O que chama atenção na renovada notoriedade de Teresa Cristina é sua absoluta inadequação aos manuais da correção política de 2020. Vilãs de novela, vale frisar, são personagens fascinantes e muito populares justamente por que têm a função de movimentar a novela com sua amoralidade desgovernada. Elas têm licença para falar e fazer as maiores atrocidades – até porque existe a certeza de que serão punidas no final. O caso supremo desse tipo de personalidade torta é Nazaré, a megera de Senhora do Destino (aliás, do mesmo Aguinaldo Silva). A personagem de Renata Sorrah desferia xingamentos preconceituosos contra os filhos de sua rival nordestina e até encarava sessões de sexo grupal sado-masô. Mesmo assim, não era rejeitada pelo espectador – muito pelo contrário.

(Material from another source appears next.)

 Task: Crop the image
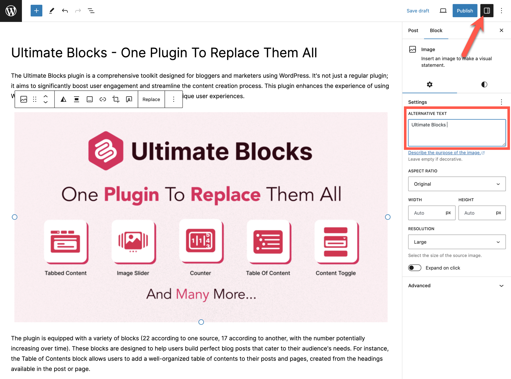click(116, 99)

Teresa Cristina filia-se, com brio, a essa estirpe de tipos femininos amorais – não à toa, ela e Nazaré são campeãs de memes e figurinhas. Mas é curioso que uma personagem de um passado tão recente – 2011, afinal, foi ontem mesmo – seja agora apreciada quase como relíquia de um tempo que passou na TV. É possível que o último vilão tão incorreto das novelas das 9 tenha sido Félix, o espalhafatoso personagem de Mateus Solano em Amor à Vida, escrita por Walcyr Carrasco em 2013.
Numa novela atual, a incorreção de Teresa Cristina mexeria com muitas suscetibilidades – pense no rebu que ela causaria em uma novela “muito humana” como a recém-interrompida Amor de Mãe, com toda pregação sobre racismo, direitos da mulher e problemas sociais da trama de Manuela Dias. A perua de Christiane Torloni já chamou seu fiel escudeiro e mordomo Crô (Marcelo Serrado) de “bicha”, “viado”, “afeminado”, entre outros termos que jamais seriam aceitos nos dias de hoje pelos grupos LGBT. A empregada da ricaça, Marilda (Kátia Moraes), coitada, já foi classificada de “imprestável”, “múmia”, além de ser maltratada diversas vezes. Sem contar os inúmeros insultos contra Griselda (Lilia Cabral), a Pereirão, que é chamada regularmente de “mulher de bigode”, “mulher macho”, “fedida” e “pobre”.
Teresa Cristina ainda faz sucesso com o público, mas é difícil mensurar quanto dessa tolerância se deve ao conforto de saber que se está rindo de uma vilã “à moda antiga”. Para os autores e a Globo, certamente seria uma dor de cabeça apostar numa personagem assim nas circunstâncias de hoje. “A patrulha ia cair em cima, possivelmente teríamos muitos protestos de ONGs, associações etc. e etc.”, diz um executivo da emissora. É verdade que a recente Amor de Mãe só esboçou uma decolagem quando a personagem de Adriana Esteves começou a se converter numa megera à la Carminha – mas isso só foi possível porque era uma vilã “com causa”, que enfrentou frustrações com a maternidade.